O cidadão brasileiro, segundo Nicolelis, quando tem oportunidade, participa, como comprova o site da Comissão do Futuro da Ciência Brasileira. “Porque ciência é apaixonante e este é um país que se apaixona por coisas que a ciência gosta de fazer”, ressalta.

Miguel Nicolelis participou do seminário abrindo o painel “O uso democrático da ciência como agente de transformação no Brasil”. E pergunta a si mesmo: como se faz ciência como agente de transformação? “Não tenho a menor ideia, ninguém sabe”, responde. Ele, porém, já escolheu um caminho. Foi para Macaíba, no Rio Grande do Norte, estado com o pior desempenho escolar do País, empatado com Alagoas e um pouco abaixo da Bahia.

Instalou nesse local um projeto espetacular: a Cidade do Cérebro. “Nós tentamos um caminho e esse caminho é levar a ciência para dentro da realidade das crianças e circundar essas crianças com pesquisa de alto nível para que elas possam ter o modelo do cientista e da ciência como algo que gostariam de fazer com tanto desejo e tanta obsessão como jogar bola na rua depois da escola”, diz.

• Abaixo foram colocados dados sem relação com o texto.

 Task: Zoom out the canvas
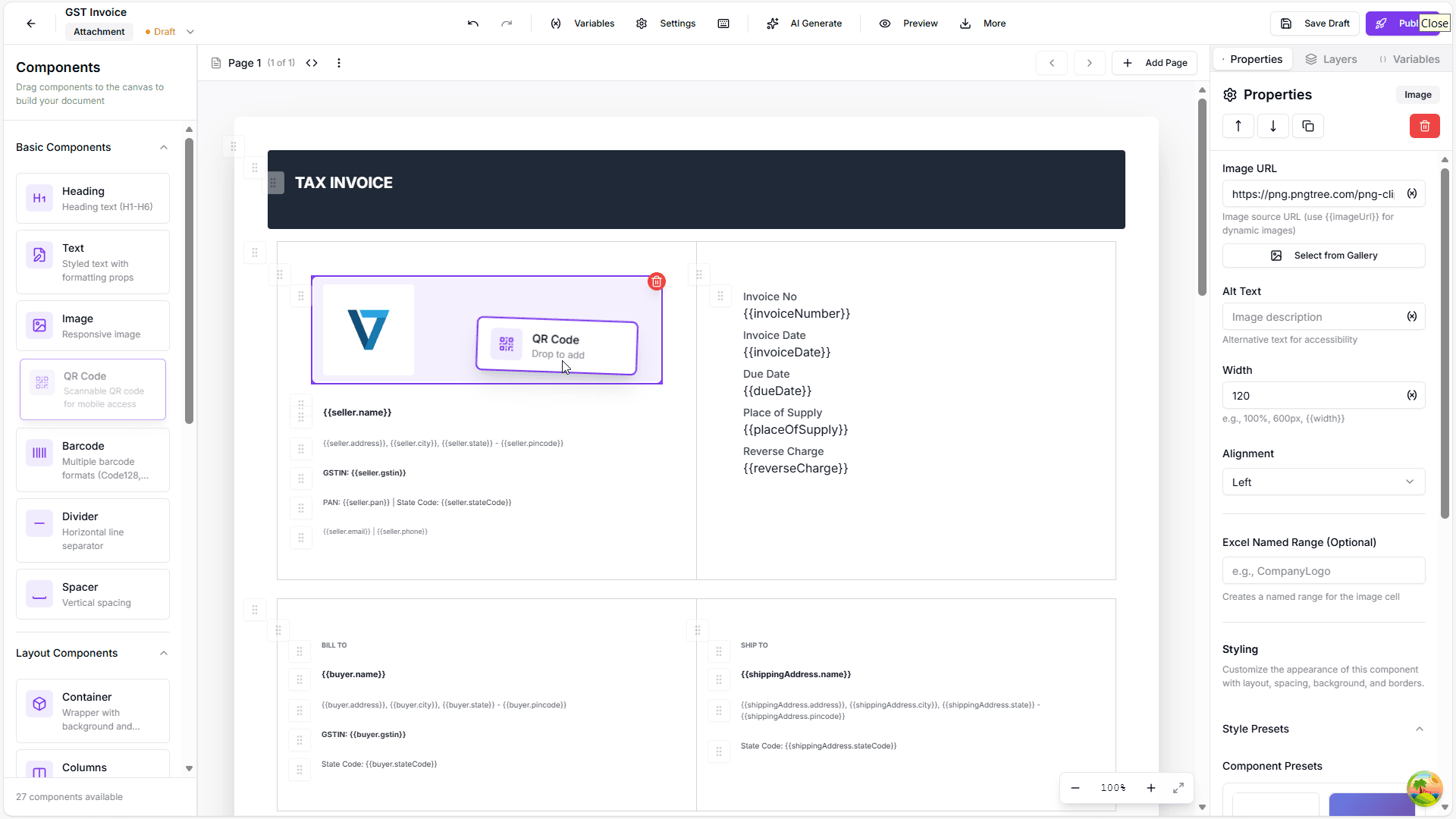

Cita Alberto Santos Dummont como exemplo de um caminho reconhecido: “Ele nunca foi para a escola. E, se tivesse ido, jamais teria voado. A escola teria falado para ele decorar tabuada, porque voar é para os passarinhos. Ele não foi para a escola e voou”.

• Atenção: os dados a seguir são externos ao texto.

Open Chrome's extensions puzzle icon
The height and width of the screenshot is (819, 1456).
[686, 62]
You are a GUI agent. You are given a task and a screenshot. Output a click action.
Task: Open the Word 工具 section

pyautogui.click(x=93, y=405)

É isso que Nicolelis quer fazer com as crianças de Macaíba: deixá-las escolher os caminhos pelos quais vão expressar a sua criatividade.

“Nós fomos para um lugar que ninguém queria ir, o Nordeste brasileiro. Criamos a Associação Alberto Santos Dummont e um instituto de pesquisa que é muito diferente da maioria dos institutos que nós conhecemos. Nasceu no meio de lugar nenhum. É o único instituto de neurociência do mundo que, quando olhamos pela janela, vemos vacas pastando. Mas, mais importante que fazer neurociência de alto nível, foi circundar esse instituto com canais transparentes pelos quais as crianças possam sonhar em ser o que elas quiserem”, revela.

Nicolelis criou duas escolas no Rio Grande do Norte e uma na Bahia, que atendem a 1.400 crianças. “Nas nossas escolas, as crianças chegam uma hora antes e, na hora de ir embora, os pais precisam arrancá-las da escola. Ali, elas estão brincando de aprender. E estão aprendendo para poder brincar, porque inovação é brincar, mas em uma escala diferente. É realmente criar coisas como você criava no quintal da sua avó”, diz.

“Essas crianças começaram a se desenvolver e a mudar o perfil das suas próprias escolas. Nós tivemos de trazer os professores da rede pública para o nosso instituto porque os alunos passaram a questionar, a perguntar, a duvidar de tudo. E, se você é um cientista, tudo pode ser questionado”, assinala.

Além dessas escolas, Nicolelis criou o programa Educação Para Toda a Vida, o primeiro programa de educação que começa na barriga da mãe. “Realizamos o pré-natal de 12 mil mulheres por ano na periferia de Natal. A ideia é que essas crianças nasçam com potencial neurobiológico suficiente para exercer o seu direito inalienável de perseguir a sua felicidade intelectual plena, sem que ninguém fale o que elas devem fazer”, diz.

O objetivo do cientista é construir o primeiro parque neurotecnológico do planeta, onde o conhecimento acumulado pelo instituto de pesquisa, combinado com uma série de ações sociais, vai culminar no surgimento do hospital do cérebro e transformar Macaíba na primeira ilha do conhecimento brasileira, “onde se produz conhecimento de ponta desde a gestação”.

Ser criança a vida inteira, exercitar a sua criatividade, buscar seus sonhos impossíveis, tentar mudar o mundo. Esse é o programa de formação dos profissionais dessa área. “Os grandes cientistas que eu conheço querem ver algo que ninguém nunca viu, criar algo que ninguém jamais criou. Enfim, mudar o mundo”, diz. E é exatamente isso que Miguel Nicolelis está realizando em Macaíba.


Comentários

2 respostas para ““Sem democratizar a ciência não há nem soberania nem democracia””

  1. Avatar de Geóvana Novaes
    Geóvana Novaes

    Admirável o trabalho desse cientista brasileiro !
    Gostaria de ter a sua biografia completa para uso em discussão sobre o tema da Neurologia.